Sharm el-Sheikh- Egypte (PANA) -- Une proposition présentée samedi par la délégation des Emirats Arabes Unis lors de l'ouverture du Sommet de la Ligue arabe à Sharm el-Sheikh, en Egypte, a divisé les participants à cette rencontre cruciale pour l'avenir de l'Irak.
L'initiative émirati repose sur deux points essentiels: le retrait du commandement irakien du pouvoir en contrepartie de l'acceptation de l'initiative arabe du prince héritier saoudien Abdallah Ben Abdelaziz pour le règlement du problème palestinien et la gestion des affaires irakiennes pour une phase transitoire par la Ligue arabe.
Le ministre saoudien des Affaires étrangères, l'émir Saoud Al- Fayçal, a qualifié, lors d'un point de presse en marge du sommet, le projet émirati de document de travail et non d'initiative.
Cette prise de position du chef de la diplomatie saoudienne reflète en réalité la bénédiction de l'Arabie saoudite à cette démarche qui pourrait plonger le sommet dans la confusion totale.
Plusieurs observateurs à Sharm el-Sheikh estiment que ce document a pour objectif de satisfaire les exigences américaines aux dépens de la légitimité internationale qui n'a jamais abordé dans ses résolutions la destitution du commandement irakien, ce qui mettrait dans l'embarras la France et l'Allemagne qui s'attachaient à l'application des résolutions de l'ONU et à la poursuite du travail des inspecteurs onusiens.

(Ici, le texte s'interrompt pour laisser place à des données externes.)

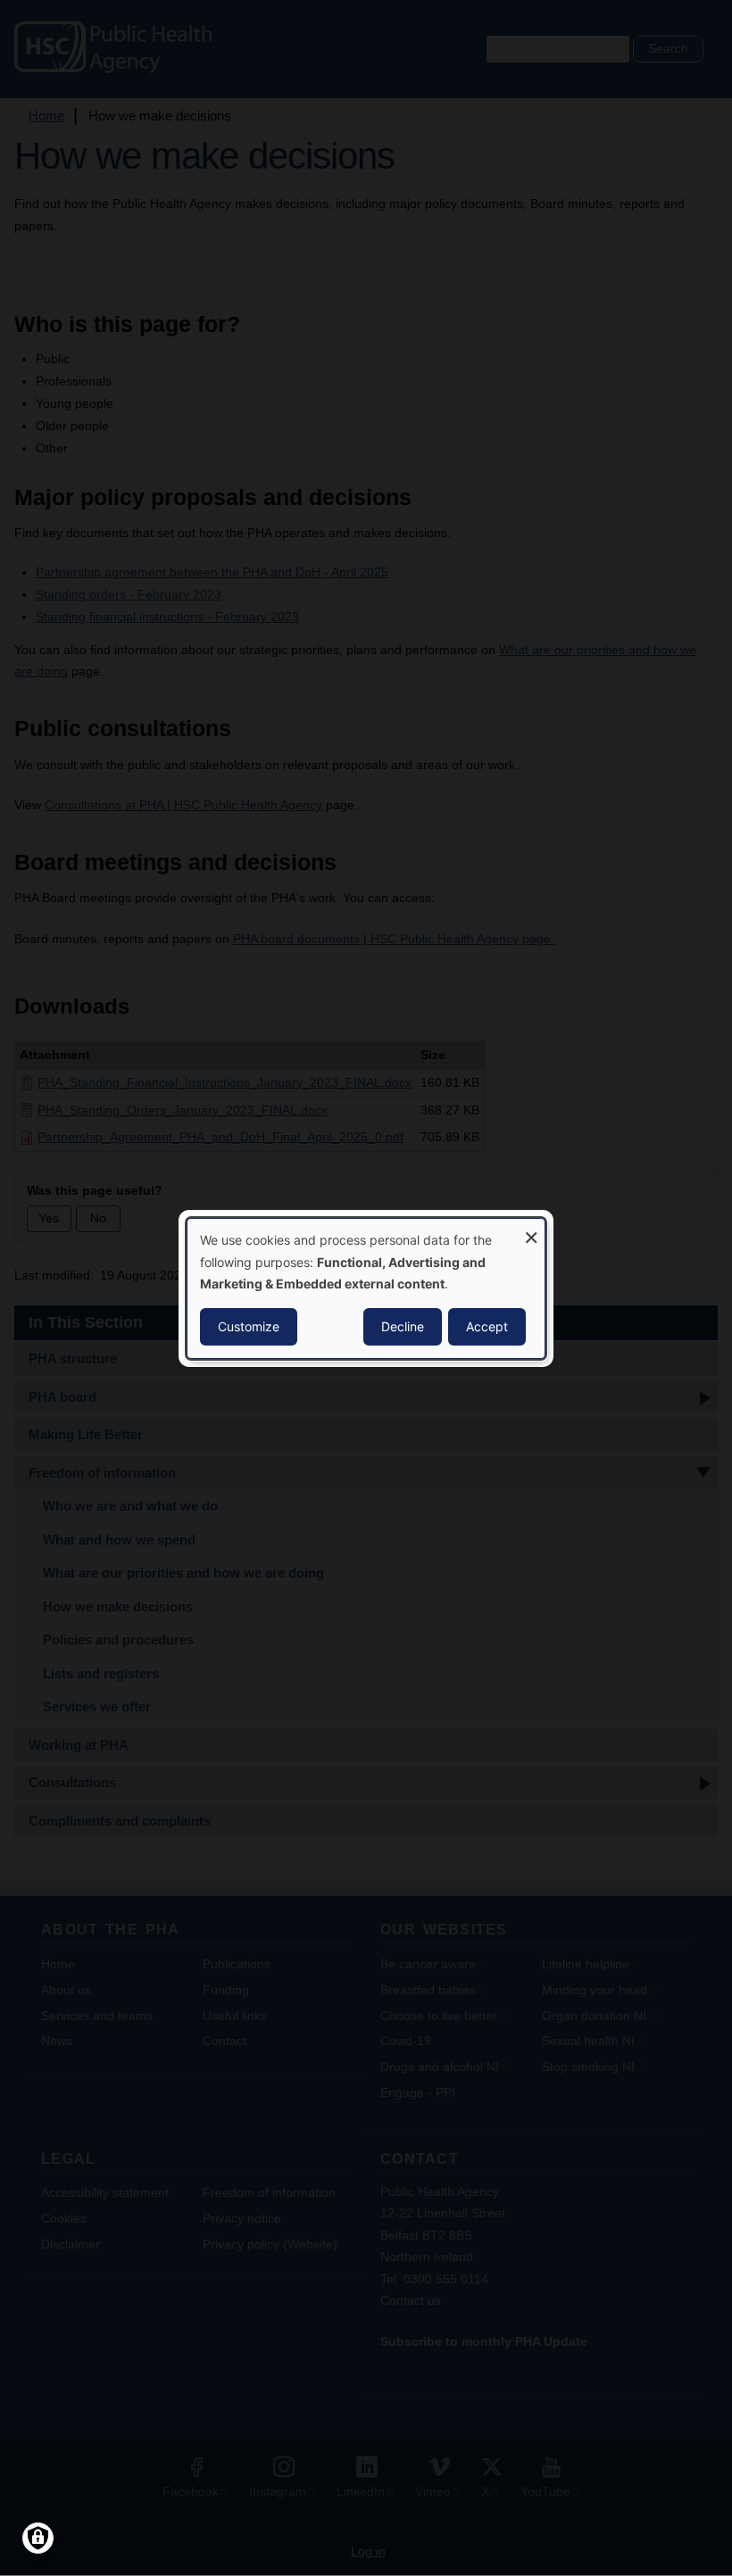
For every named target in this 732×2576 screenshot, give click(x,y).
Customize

Ces mêmes observateurs ont laissé entendre que le projet émirati pourrait constituer un grave précédent qui ferait dans l'avenir un fondement dans le traitement des affaires de la région.
Si le document émirati fait le consensus des autres pays du Golfe, il pourrait conduire à approfondir la division dans le camp arabe.

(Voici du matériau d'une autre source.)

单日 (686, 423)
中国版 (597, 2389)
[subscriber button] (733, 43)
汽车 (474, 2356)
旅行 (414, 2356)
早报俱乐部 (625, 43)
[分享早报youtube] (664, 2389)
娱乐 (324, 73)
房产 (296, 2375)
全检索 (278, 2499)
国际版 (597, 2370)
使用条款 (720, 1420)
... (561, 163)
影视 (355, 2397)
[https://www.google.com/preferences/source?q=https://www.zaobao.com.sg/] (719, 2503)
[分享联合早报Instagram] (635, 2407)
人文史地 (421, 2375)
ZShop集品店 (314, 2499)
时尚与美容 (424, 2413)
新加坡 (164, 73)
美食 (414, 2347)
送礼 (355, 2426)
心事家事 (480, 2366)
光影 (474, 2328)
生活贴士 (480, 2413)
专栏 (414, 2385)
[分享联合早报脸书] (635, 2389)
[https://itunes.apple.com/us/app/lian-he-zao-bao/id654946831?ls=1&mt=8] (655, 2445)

La Syrie, la Libye, le Liban, le Yémen étant du côté de l'Irak.
Certains observateurs vont jusqu'à souligner que ce projet est en fait une arabisation des exigences américaines formulées à la veille du sommet de Sharm el-Sheikh par le secrétaire d'Etat américain Collin Powell, qui avait demandé clairement aux pays arabes de réclamer le départ de Saddam Hussein.